Clearly the 1NZ-FXE would have lower fuel consumption than a normal 1NZ-FE since it's effectively destroked, which improves fuel consumption through fewer throttling losses, but also caps torque output across the powerband, and while the higher expansion ratio may help it doesn't appear to help a whole lot when we scale the output compared to other engines. Capping the torque output by reducing the effective compression ratio and the offset crank are where most of the gains appear to come from based on comparing it to decade+ older/larger engines from Toyota. The only way to determine how much the higher expansion ratio helps would be to compared the 1NZ-FXE to a version destroked to have the same effective compression ratio.

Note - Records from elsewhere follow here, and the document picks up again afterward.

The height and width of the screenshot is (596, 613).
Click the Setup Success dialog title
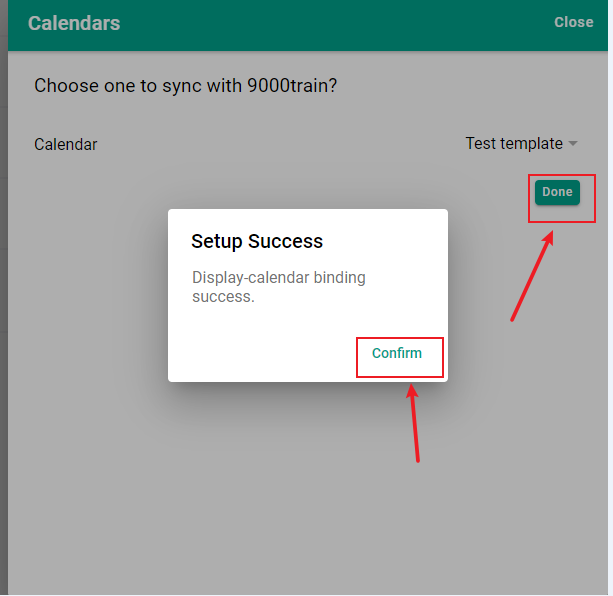coord(257,241)
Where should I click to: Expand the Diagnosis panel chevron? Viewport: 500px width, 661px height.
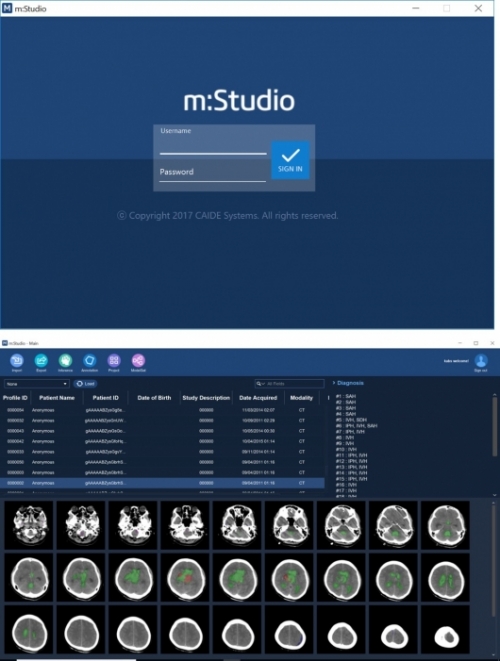333,383
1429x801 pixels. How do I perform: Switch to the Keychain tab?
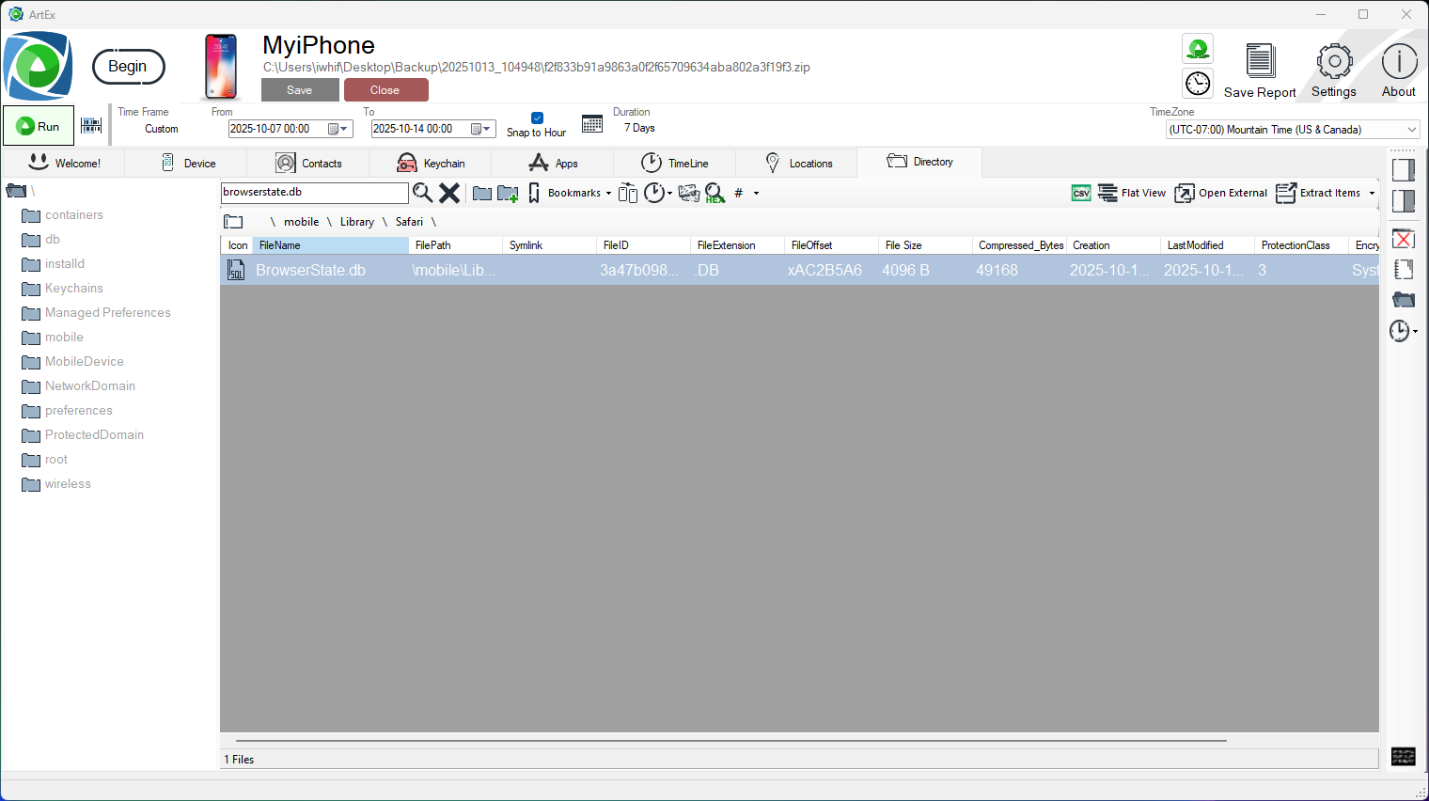click(431, 163)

In terms of low drag vehicles cruising in lower power regions, that isn't much of a problem where a hybrid cycles on and off and stores power to be used in a battery instead of operating at a steady/lighter load. This, along with the taller gearing, is what Toyota can increase the engine size in the new Prius and increase or keep mileage the same. It's the same idea behind P&G. It doesn't matter how poor low load engine efficiency is if the engine is almost never operated there. Granted, their is a loss from dumping energy into the battery pack and out the motor, but as long as that loss is less than the increase in BSFC, then there's no reason not to do it.
Diesels have problems with NOx formation because of CI, not necessarily the higher CR. SI engines can have the same CR as modern diesels, but low engine out NOx because the A:F mixture can be distributed relatively homogeneously, which minimizes hots spots during ignition. CI engines otoh see ignition start more or less when the bulk of fuel is injected. Modern versions tend to run a bit richer to cool ignition and prevent as much NOx from hot spots during ignition. Anyway... Variable valve timing almost certainly won't get a SI engine near a CI engine in terms of overall fuel consumption/load, that's something we need HCCI, or something similar, for. On the plus side, GDI gets closer at low load, but that's the best in use implementation I've seen so far.